Robinson Papp Laboratory

The last several years have been an exciting time for pain research, as the tragedy of the U.S. opioid epidemic funneled attention and resources toward efforts to find new, non-addictive pain treatments. We’ve all seen the numbers, millions and millions of Americans with chronic pain, and few if any safe and effective treatments. There’s an old observation among researchers that common diseases are common until you try to study them, then suddenly there are no patients to be found.

At the PAIRED Project we’re part of a nationwide consortium for pain clinical trials called EPPIC-Net and recruiting patients to be in our first two clinical trials, one for knee osteoarthritis and one for diabetic peripheral neuropathy, has been a challenge. But like any challenge it’s also an opportunity to learn and we’ve been thinking a lot about why this has been so hard and how we can do better.

For our HIV-focused studies, like EVA and SALUD, recruitment has been much easier. Maybe understanding why would help us with our pain studies. Well first of all, it’s a different disease. HIV has a moving history that’s inspired books, movies, and musicals. It also has a legacy of vibrant and persistent advocacy. On World AIDS Day last year, when members of our team joined VOCAL-NY activists near the Stonewall National Monument, a chant broke out: “When people with AIDS are under attack, what do we do… Standup, fight back!” For many people living with HIV, the HIV is a part of their identity. There are a lot of conditions like that, they’re usually the ones that have associations, walks, challenges, ribbons, recognizable abbreviations (like MS, ALS), maybe a celebrity or two. These same conditions also tend to have medical homes, clinics devoted to the care of those patients’ specific needs. Since the beginning of our careers we have been a part of meeting these needs for people living with HIV. Dr George is our veteran, she was even there for the first HIV treatment trials. So when a new HIV study comes up, it’s easier to ask the community to participate when there’s a history of trust built over time.

But what if there’s less history, and less of a clearly identifiable community? Chronic pain isn’t a single, defined disease like HIV. It hasn’t been a rallying cry or a reason to march. It’s an experience common to many disorders, including the ones we’re trying to study, knee osteoarthritis and diabetic peripheral neuropathy, but also many others. From a drug development perspective, especially in the early stages, it makes a lot of sense to think of chronic pain disorders in aggregate because their treatments tend to overlap, a drug that works for diabetic peripheral neuropathy pain is likely to also work for fibromyalgia. But drug development requires people to participate in clinical trials, and from a recruitment perspective chronic pain as a disease focus is very tricky.

Why? Well, recruitment to any research study can be thought of as the process of finding interested and eligible patients. Eligibility is pretty straightforward and controllable. The researcher writes the inclusion and exclusion criteria for the study and could always change them if they are too strict. Many research studies are conducted in large health systems with electronic health records that (with appropriate privacy protections in place) could be programmed to produce lists of patients that meet a set of criteria.

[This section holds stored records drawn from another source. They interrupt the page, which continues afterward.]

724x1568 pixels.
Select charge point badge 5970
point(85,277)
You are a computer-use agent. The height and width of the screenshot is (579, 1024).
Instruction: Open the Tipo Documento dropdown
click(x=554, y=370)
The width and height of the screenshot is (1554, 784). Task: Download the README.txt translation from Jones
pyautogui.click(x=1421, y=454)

Interest, however, is much more complicated. Why might a person want to participate in a clinical trial? Maybe they want access to a new experimental drug that they couldn’t get otherwise. For very serious or potentially fatal diseases (cancer, ALS) access makes sense as the main driver. But what about when your life is not in immediate danger from your disease, what if instead you are long suffering neither better nor worse from month to month, from year to year. Why participate in a study, especially now when the energetic barrier to get out and participate in anything seems so much higher than it did before?

As a pain research community we desperately need good answers to this question. Chronic pain needs a story that inspires books, movies, and musicals. It needs to go viral. Then we and our research participants could be characters in the narrative of how this terrible condition was ultimately conquered. The story of chronic pain can be compelling, but it requires creativity to tell well. Perhaps it is a story of how a universal experience that is one of our most basic defense mechanisms, something we all need to survive, can turn on us… a story of chronic pain as an allegory.

EPPIC-Net’s mission is critical, we must learn how to sustainably bridge the gap between early drug development and the large clinical trials that ultimately lead to the approval of new pain medications. At the conclusion of one investigators’ meeting, then NIH director Francis Collins sang a folk song, “If not now tell me when.” One line in this song is: “Although there will be struggle we’ll make the change we can.” We make change by performing the research, but also by telling its story.